Evy Arnesano Musicista, cantante, autrice, produttrice e blogger
Poi senza accorgertene ti trovi catapultato in un universo immaginifico, metaforico, per certi versi anche nostalgico (la bicicletta con il sellino lungo, farsi portare in piedi sul portapacchi, occhialoni, magliettine con colli lunghi e vestitini a fiori) dove il bene e il male, i buoni e i cattivi, i ricchi e i poveri, i valori degli uni e degli altri si fronteggiano attraverso due bande ostili di ragazzini (in ognuna delle quali c’è una femminuccia) che si fanno reciproci dispetti, più per atavico contrasto che per convinzione reale, almeno fino a quando non irrompe Cuggino, che rischia di far deviare il duello verso la malvagità, nel tentativo di sovvertire l’equilibrio esistente in cui gli uni cercano di superare gli altri, consapevoli però di rimanere ognuno nella propria “casta”. Lui è l’unico che, volendo “vincere la guerra”, supera la distinzione tra gli antagonisti, collocandosi a metà tra di essi, cominciando a possedere cose e a spadroneggiare lui stesso.

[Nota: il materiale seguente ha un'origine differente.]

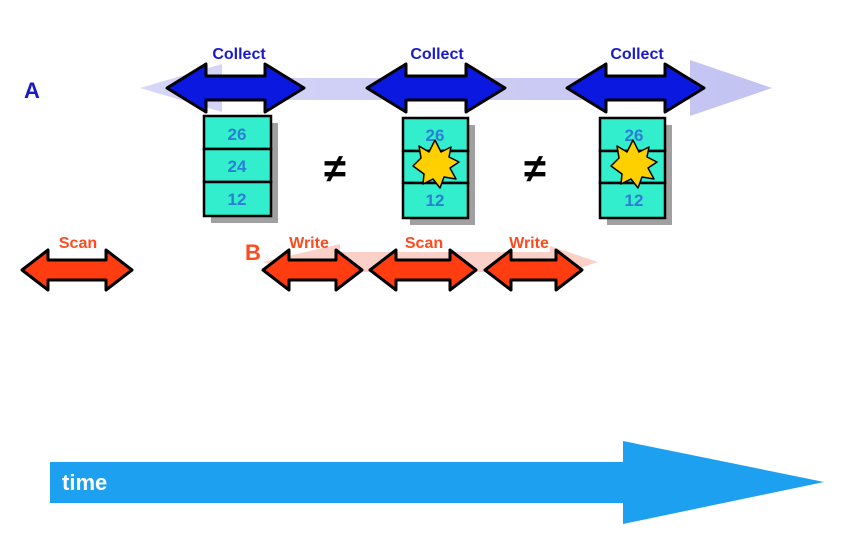  I want to click on thread-a-label: A, so click(32, 90).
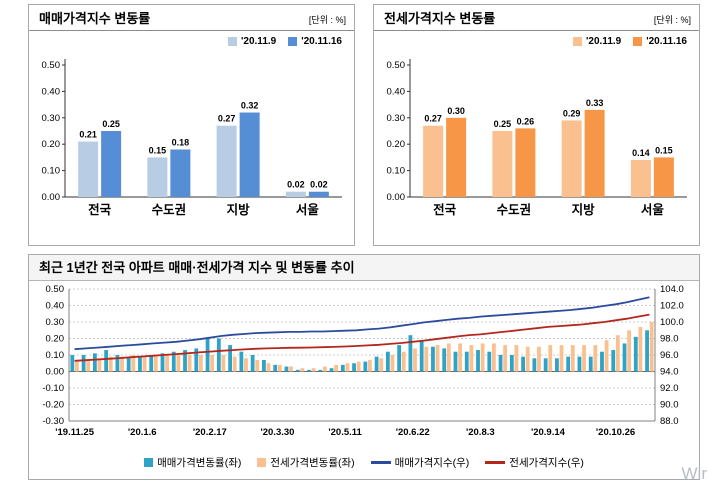  I want to click on right-axis-label: 94.0, so click(670, 372).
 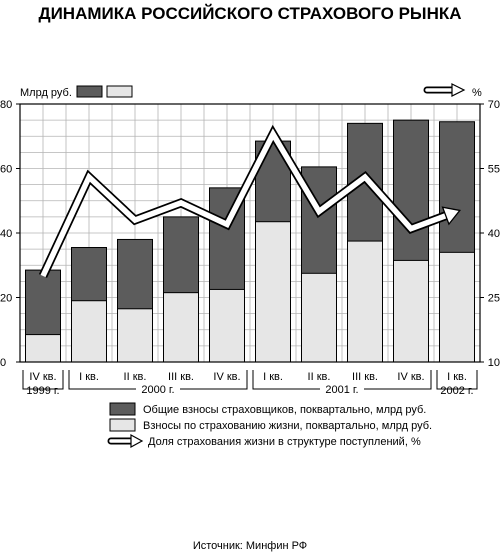 What do you see at coordinates (3, 363) in the screenshot?
I see `y-axis-left-tick-label: 0` at bounding box center [3, 363].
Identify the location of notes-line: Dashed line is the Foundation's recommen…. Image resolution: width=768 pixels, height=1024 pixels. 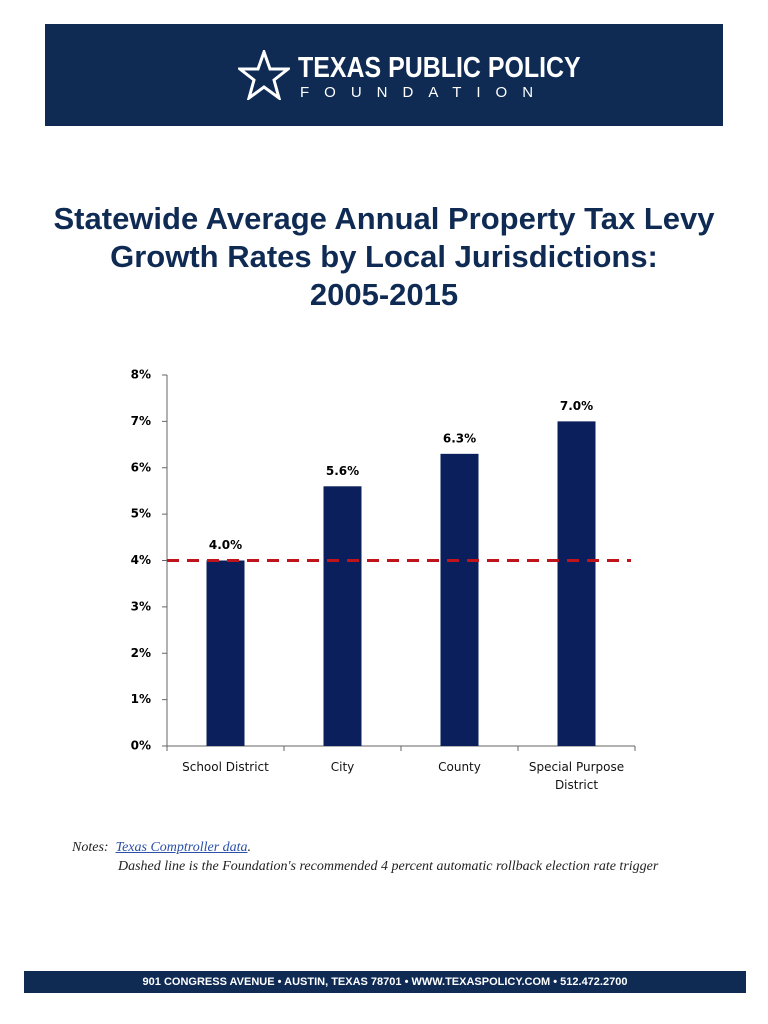
(388, 866).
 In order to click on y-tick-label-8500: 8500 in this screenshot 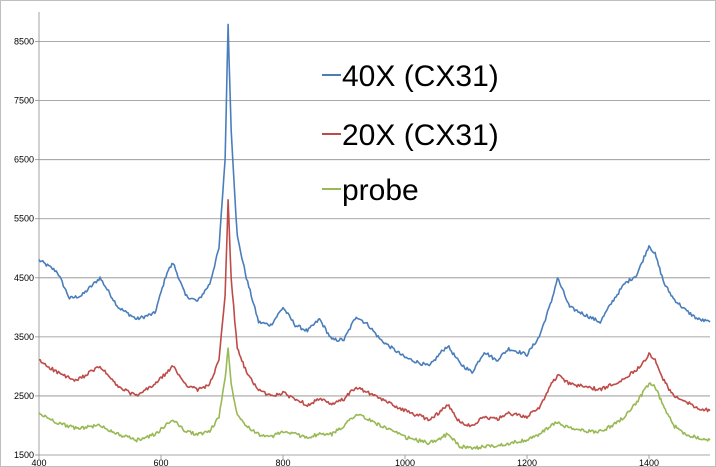, I will do `click(24, 42)`.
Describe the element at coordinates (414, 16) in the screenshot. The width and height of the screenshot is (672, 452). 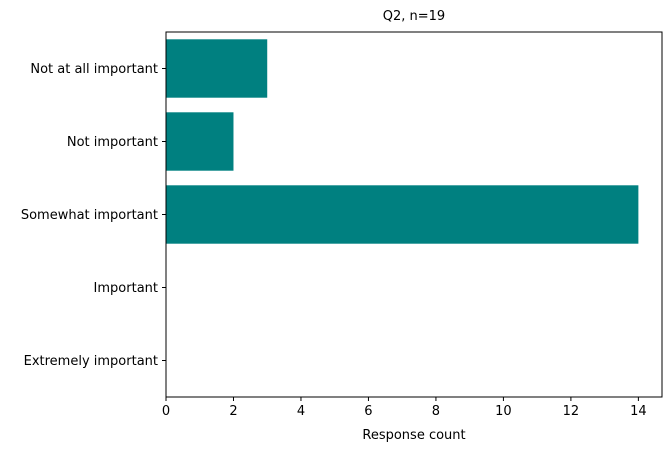
I see `chart-title: Q2, n=19` at that location.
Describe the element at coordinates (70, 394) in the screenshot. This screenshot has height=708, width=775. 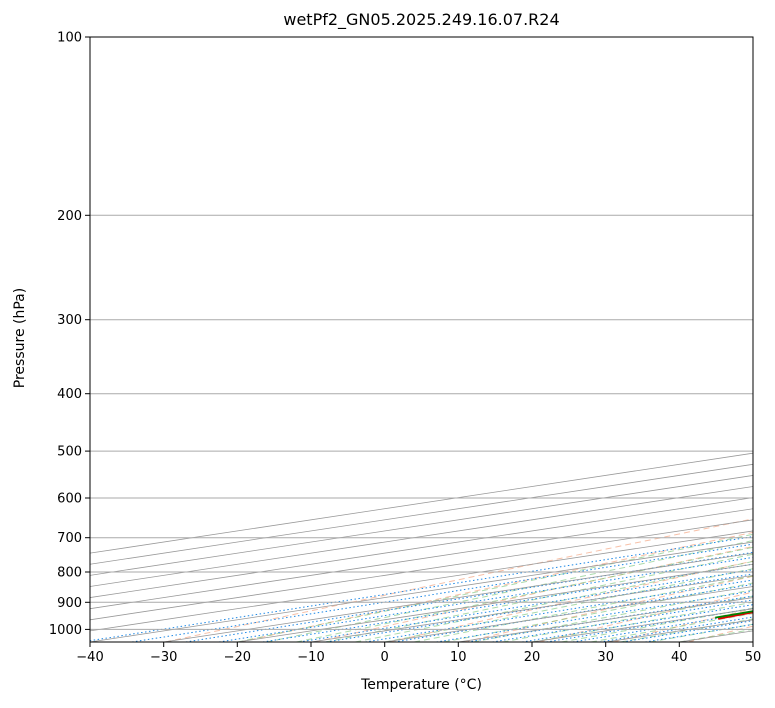
I see `y-tick-label: 400` at that location.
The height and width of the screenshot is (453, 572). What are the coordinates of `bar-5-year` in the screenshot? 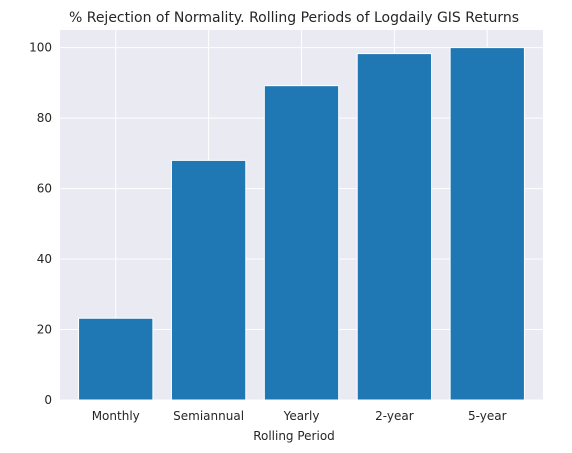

Un cane vero (di Mela) e uno zainetto a forma di animaletto di peluche (di Sabrina) rappresentano, in contrapposizione e simbolicamente, il massimo bene per ciascuna delle due e, smarriti all’inizio della storia in situazioni diverse, finiscono per ricomparire entrambi. Tanto si è già detto, a ragione, sui giovanissimi attori che hanno interpretato il coro di protagonisti: eccezionali, convincenti, perfetti nei loro ruoli.

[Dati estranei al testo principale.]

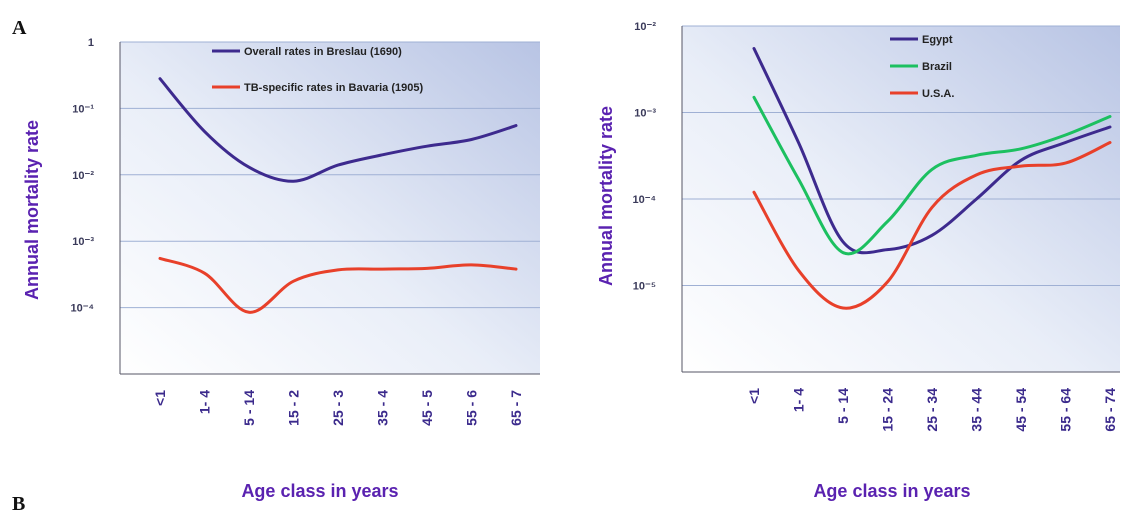 The height and width of the screenshot is (510, 1125). I want to click on chart-a-y-axis-label: Annual mortality rate, so click(32, 210).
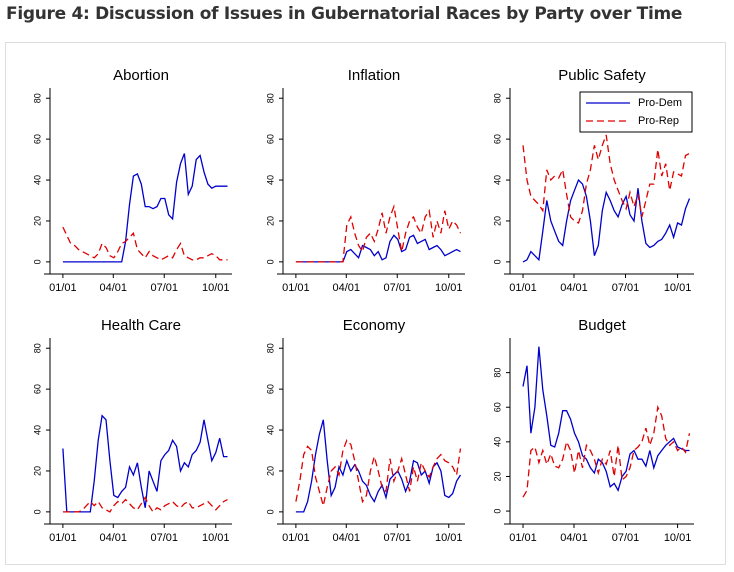 The height and width of the screenshot is (572, 734). I want to click on panel-title: Inflation, so click(374, 76).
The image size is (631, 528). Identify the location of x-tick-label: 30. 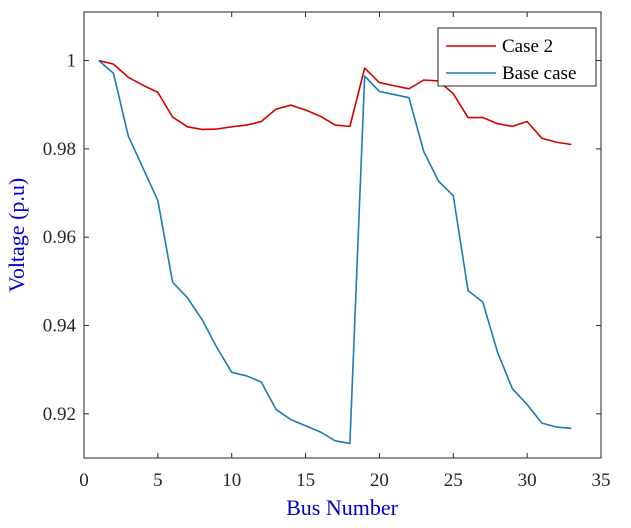
(528, 480).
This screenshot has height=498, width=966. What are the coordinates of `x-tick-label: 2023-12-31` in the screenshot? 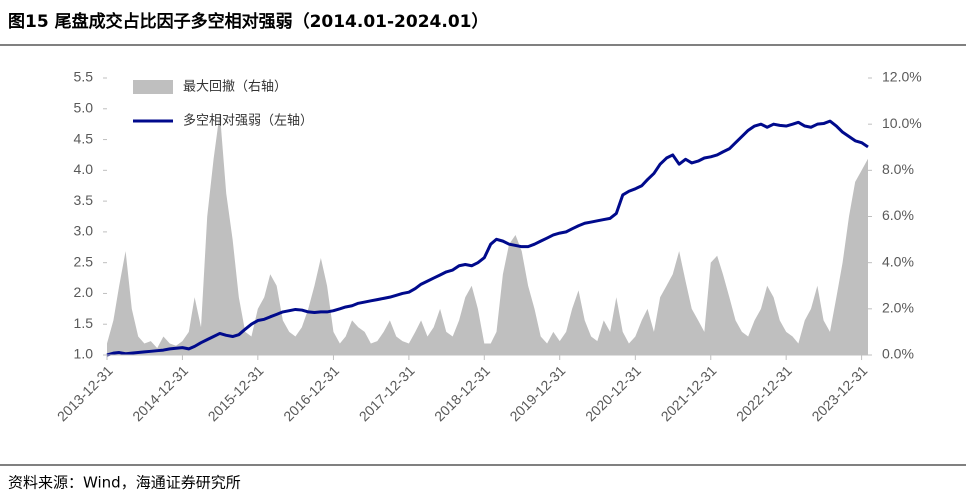 It's located at (839, 393).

L’utilizzo dei dialetti pugliesi in bocca ai cafoni, se da un lato rende necessari i sottotitoli, crea momenti esilaranti strepitosi, forse maggiormente tali per chi li conosce e li riconosce nella loro unicità (quello del nord e quello del sud, entrambi utilizzati in contemporanea nei dialoghi in cui uno parla in barese e l’altro risponde in leccese, sono molto differenti tra loro).

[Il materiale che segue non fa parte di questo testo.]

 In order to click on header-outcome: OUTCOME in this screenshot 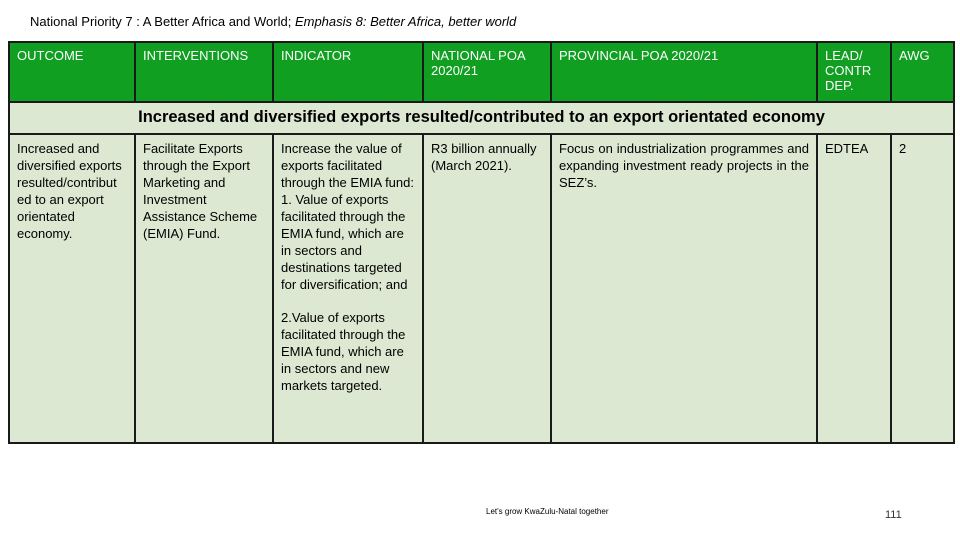, I will do `click(72, 72)`.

Sullo sfondo l’inesistente Torrematta, in un Salento prepotentemente selvaggio, rappresentato nei suoi toni più caratteristici e duri, pur nella generosità della stagione calda. Infinite inquadrature della terra mia, dove ho giocato a riconoscere l’oasi delle Cesine e la sua casamatta, il parco del Rauccio, Torre Guaceto e così via, dove il mare Adriatico era quasi sempre agitato dal vento, così come lo conosciamo bene noi che lo abitiamo, dove i colori erano quelli più secchi, arsi, afosi, i colori dell’estate assetata. Salento surreale, scarno di elementi strutturali o identificativi di un luogo preciso, tranne una cabina telefonica in mezzo al nulla accanto a un baretto (dove lavora uno dei pochissimi adulti che compaiono nella storia) e le ville dei signori, in particolare quella del capo, Angelo “Maligno”, con il suo giardino, tutto splendidamente decadente.
Scritto bene, girato meglio, interpretato alla grande, scenografia naturale spettacolare, ricostruzione dell’estate del 75 ottima, musiche perfette. Peccato solo non averlo potuto comunicare di persona ai registi che ieri hanno introdotto la proiezione in sala.